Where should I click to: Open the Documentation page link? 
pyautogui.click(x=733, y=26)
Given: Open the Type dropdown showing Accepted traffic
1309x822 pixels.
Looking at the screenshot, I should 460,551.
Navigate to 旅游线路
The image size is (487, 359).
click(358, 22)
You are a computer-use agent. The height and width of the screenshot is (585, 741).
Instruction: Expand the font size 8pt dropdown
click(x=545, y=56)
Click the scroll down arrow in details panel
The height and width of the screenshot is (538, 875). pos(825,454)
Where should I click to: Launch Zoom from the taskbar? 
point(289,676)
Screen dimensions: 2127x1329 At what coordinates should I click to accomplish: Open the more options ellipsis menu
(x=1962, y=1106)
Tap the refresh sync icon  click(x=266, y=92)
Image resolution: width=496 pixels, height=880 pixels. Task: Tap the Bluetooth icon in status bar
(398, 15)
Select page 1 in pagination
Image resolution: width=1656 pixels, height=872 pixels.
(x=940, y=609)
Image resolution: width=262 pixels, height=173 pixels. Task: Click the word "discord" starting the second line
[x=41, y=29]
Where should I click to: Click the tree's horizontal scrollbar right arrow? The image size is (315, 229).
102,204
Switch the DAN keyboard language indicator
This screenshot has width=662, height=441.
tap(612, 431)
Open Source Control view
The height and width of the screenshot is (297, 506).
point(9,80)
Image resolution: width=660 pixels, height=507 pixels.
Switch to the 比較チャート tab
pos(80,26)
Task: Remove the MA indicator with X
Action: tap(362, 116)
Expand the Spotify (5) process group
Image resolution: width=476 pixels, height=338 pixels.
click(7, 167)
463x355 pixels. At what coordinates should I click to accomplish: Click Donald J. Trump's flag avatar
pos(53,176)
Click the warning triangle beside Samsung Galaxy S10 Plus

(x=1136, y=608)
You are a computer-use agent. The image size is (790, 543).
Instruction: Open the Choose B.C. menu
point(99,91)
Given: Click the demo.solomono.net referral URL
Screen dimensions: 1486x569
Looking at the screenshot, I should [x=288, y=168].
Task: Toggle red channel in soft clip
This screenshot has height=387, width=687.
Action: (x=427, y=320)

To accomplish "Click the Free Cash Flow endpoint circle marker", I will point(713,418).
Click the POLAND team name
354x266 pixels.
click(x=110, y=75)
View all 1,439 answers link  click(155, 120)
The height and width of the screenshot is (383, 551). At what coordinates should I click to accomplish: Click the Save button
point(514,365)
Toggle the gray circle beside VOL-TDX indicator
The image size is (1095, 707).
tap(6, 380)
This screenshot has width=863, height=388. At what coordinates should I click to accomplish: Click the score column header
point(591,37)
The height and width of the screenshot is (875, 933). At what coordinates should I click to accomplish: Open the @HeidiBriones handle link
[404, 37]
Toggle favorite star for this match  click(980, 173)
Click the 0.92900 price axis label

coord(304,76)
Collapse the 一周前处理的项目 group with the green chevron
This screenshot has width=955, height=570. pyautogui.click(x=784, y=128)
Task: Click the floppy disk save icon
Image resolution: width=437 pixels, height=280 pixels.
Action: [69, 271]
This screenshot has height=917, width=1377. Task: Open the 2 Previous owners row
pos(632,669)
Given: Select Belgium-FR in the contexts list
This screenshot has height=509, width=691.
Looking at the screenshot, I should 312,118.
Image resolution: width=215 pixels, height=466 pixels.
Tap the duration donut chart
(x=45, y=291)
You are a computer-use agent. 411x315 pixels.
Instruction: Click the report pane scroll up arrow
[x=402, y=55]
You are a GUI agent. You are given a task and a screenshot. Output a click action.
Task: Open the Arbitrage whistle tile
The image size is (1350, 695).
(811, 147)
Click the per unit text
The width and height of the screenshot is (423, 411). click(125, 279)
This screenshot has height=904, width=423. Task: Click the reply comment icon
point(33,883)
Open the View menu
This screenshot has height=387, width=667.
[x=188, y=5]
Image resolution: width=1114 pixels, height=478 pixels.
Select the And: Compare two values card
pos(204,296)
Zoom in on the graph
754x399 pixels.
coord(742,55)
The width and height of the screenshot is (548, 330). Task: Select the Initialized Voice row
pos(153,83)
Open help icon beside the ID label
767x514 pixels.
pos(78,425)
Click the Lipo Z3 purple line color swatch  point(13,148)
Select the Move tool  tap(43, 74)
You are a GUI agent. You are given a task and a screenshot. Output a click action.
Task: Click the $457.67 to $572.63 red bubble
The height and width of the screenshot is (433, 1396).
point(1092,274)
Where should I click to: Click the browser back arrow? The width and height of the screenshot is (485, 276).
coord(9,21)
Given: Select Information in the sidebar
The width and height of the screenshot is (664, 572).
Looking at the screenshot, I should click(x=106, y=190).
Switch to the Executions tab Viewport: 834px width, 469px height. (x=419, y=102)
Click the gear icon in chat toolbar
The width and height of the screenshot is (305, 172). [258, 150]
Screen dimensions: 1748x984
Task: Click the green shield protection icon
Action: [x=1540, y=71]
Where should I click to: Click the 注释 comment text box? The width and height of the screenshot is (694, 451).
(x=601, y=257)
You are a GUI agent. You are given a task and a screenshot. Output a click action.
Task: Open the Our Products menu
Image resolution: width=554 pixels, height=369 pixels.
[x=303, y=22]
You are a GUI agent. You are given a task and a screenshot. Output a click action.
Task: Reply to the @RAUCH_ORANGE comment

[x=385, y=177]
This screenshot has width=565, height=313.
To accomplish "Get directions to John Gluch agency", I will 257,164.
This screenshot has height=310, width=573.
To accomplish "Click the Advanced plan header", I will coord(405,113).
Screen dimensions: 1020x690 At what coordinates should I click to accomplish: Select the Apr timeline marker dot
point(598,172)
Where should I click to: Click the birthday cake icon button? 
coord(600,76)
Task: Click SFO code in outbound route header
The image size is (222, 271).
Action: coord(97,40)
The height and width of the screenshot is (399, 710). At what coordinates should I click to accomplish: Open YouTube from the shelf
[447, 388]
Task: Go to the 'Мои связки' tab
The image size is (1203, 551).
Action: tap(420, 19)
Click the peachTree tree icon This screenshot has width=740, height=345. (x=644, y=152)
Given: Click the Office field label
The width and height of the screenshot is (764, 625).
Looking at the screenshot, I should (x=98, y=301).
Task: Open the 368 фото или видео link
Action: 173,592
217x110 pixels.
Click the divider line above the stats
______________________________
(WHAT TO PRODUCE)
Which lines of the items above contain the string "header", matching case exactly? List each one in full.

(FULL ANSWER)
This screenshot has width=863, height=388. At what coordinates should I click to accomplish: Click the score column header
To accomplish "Click the Advanced plan header", I will coord(405,113).
Task: Click SFO code in outbound route header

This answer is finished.